THE PROBLEM:
Go through the entries below, tally each line with the string "resolution", and give the final number by itself.

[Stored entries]
——————
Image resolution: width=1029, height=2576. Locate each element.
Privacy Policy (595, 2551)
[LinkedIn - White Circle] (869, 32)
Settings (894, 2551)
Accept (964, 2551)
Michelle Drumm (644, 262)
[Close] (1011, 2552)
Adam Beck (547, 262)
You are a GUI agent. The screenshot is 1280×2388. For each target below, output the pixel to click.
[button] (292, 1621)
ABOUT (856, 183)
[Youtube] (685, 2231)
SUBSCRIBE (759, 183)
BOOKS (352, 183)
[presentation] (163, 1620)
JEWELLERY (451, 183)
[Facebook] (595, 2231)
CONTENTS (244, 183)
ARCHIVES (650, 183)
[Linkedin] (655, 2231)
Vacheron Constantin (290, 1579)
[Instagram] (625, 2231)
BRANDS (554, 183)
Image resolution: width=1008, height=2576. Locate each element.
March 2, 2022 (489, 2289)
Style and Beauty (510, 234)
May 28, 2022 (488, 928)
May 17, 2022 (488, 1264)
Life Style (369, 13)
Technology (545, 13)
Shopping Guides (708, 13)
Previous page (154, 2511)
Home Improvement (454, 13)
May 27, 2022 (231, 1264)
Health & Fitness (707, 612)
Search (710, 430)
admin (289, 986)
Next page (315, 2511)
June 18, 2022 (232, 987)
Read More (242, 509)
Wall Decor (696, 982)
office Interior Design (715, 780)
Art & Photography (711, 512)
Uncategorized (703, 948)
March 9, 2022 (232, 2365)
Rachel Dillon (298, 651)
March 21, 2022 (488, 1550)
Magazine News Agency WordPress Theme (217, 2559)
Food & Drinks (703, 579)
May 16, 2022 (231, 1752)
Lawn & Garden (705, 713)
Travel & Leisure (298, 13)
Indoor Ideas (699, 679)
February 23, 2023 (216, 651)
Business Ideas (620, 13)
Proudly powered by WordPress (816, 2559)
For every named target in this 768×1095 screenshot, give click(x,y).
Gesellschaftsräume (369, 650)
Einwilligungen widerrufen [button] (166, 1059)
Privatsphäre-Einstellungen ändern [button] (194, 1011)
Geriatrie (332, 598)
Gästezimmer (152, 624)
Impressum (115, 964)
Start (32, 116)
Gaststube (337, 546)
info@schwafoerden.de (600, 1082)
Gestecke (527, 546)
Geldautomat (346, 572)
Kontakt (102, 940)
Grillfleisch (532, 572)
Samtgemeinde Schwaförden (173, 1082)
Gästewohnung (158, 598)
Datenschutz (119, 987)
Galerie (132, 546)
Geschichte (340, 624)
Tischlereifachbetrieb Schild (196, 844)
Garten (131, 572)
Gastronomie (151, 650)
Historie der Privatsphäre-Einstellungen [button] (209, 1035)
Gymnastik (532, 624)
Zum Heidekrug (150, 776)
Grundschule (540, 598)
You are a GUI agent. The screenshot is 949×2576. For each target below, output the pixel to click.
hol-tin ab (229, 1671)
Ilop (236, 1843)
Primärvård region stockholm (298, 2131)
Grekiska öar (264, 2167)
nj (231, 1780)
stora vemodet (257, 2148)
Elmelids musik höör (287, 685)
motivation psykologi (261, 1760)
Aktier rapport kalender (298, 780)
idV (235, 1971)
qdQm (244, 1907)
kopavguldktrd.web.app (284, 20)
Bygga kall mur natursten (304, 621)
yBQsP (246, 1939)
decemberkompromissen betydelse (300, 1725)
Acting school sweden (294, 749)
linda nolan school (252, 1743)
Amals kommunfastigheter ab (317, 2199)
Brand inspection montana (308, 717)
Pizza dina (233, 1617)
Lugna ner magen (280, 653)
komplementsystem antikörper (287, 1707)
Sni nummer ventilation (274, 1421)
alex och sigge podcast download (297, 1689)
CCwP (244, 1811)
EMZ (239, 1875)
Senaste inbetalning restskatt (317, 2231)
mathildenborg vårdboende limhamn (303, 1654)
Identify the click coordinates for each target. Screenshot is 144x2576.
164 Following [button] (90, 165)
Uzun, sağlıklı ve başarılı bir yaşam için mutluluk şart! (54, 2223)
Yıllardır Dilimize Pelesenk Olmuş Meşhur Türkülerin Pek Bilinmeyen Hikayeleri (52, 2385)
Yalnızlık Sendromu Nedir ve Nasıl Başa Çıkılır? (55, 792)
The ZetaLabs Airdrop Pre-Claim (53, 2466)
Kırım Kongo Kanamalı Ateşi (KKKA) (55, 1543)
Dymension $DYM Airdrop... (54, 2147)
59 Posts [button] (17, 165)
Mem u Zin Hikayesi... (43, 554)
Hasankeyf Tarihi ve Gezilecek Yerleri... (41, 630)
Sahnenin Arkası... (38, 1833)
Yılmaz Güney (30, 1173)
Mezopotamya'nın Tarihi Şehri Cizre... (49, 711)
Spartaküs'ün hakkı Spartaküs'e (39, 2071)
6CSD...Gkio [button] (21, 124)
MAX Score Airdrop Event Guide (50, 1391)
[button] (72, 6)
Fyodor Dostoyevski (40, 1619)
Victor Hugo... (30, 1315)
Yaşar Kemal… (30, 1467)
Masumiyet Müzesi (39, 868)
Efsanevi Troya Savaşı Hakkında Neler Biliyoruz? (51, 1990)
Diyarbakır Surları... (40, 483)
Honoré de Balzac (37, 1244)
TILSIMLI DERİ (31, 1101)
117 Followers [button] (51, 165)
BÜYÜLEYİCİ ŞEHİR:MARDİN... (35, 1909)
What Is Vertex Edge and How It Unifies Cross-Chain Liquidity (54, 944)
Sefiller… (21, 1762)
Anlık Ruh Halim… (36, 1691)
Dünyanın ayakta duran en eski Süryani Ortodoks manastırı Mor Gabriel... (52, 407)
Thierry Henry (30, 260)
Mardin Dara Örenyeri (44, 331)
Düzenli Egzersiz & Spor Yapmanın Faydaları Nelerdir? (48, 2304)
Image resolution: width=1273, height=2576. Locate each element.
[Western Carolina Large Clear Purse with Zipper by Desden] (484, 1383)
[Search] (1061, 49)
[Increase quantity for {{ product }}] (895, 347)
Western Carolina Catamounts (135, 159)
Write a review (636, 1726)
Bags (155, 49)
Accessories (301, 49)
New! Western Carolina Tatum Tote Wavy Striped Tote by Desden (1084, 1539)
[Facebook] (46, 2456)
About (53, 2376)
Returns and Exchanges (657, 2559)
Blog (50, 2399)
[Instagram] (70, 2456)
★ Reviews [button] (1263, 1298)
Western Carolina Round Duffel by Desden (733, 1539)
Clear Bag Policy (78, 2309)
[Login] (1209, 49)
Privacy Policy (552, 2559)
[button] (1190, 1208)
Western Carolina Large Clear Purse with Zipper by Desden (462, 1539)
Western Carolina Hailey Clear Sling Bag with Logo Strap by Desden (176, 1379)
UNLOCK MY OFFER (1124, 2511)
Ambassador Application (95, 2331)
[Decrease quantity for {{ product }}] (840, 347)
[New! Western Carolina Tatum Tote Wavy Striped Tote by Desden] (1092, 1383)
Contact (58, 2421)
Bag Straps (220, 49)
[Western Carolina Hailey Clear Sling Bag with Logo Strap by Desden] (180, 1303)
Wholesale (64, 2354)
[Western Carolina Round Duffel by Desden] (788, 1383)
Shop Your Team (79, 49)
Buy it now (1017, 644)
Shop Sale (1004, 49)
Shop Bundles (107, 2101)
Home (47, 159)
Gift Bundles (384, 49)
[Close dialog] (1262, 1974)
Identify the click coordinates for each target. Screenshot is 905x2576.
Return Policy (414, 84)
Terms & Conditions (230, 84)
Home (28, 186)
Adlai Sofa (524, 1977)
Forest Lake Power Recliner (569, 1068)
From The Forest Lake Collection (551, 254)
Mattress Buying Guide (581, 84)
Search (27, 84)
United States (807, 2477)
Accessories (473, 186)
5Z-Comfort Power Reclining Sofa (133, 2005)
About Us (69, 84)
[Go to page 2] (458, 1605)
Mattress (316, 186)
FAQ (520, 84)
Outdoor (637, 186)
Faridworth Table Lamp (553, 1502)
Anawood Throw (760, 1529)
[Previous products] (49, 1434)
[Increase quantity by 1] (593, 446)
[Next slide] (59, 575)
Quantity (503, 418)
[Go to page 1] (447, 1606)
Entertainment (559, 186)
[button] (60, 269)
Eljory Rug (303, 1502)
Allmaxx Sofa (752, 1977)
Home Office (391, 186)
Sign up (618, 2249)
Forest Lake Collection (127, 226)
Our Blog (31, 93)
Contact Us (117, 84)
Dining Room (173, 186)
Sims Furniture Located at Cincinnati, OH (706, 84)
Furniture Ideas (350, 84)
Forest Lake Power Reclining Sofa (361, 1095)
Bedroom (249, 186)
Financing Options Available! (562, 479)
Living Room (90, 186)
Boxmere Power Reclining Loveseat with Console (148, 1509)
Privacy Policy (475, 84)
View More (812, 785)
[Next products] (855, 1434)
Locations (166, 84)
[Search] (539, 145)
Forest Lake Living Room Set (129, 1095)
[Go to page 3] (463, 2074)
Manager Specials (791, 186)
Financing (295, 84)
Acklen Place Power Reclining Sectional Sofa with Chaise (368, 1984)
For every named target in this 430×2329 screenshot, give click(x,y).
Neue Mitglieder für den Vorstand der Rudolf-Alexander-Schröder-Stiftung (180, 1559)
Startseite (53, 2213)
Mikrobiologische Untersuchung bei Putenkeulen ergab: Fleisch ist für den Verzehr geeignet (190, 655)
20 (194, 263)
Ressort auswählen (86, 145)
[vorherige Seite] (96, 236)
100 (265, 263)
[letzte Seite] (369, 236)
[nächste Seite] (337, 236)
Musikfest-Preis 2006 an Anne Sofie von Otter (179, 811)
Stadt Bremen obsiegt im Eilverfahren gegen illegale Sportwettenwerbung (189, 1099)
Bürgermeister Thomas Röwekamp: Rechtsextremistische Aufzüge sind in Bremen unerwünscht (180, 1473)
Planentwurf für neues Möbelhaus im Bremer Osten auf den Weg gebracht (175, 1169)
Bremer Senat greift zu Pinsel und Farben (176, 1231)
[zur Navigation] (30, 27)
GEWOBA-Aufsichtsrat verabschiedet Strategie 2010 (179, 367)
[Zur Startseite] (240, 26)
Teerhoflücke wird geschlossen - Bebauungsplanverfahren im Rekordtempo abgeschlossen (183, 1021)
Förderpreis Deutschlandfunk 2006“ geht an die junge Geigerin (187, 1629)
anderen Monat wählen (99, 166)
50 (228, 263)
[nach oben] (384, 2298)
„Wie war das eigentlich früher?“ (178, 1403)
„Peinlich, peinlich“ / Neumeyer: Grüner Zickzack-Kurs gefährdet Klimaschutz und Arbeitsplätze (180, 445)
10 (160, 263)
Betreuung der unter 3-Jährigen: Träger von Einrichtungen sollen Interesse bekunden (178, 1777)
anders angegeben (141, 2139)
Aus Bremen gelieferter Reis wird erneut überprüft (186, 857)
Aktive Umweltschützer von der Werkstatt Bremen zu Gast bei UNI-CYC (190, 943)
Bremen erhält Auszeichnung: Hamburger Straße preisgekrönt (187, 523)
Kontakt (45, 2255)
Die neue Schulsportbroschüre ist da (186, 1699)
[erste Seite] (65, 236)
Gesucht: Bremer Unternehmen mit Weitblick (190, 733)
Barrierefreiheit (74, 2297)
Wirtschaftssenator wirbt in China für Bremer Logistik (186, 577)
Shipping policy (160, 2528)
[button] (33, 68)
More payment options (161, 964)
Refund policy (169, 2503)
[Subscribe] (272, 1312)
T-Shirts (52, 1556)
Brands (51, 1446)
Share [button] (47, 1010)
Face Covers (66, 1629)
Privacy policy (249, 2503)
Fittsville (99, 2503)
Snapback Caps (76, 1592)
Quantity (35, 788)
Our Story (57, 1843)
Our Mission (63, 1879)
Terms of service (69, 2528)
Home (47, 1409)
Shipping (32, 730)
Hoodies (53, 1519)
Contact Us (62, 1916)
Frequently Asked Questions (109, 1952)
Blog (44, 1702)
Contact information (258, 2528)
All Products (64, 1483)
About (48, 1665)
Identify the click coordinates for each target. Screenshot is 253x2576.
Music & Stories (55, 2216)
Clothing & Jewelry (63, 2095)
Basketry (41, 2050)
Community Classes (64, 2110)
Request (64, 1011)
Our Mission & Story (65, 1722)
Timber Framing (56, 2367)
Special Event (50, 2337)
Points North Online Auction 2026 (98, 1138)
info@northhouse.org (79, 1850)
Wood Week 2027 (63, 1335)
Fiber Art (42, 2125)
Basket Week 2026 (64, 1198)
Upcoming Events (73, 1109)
——————
EXERCISE RESPONSE:
3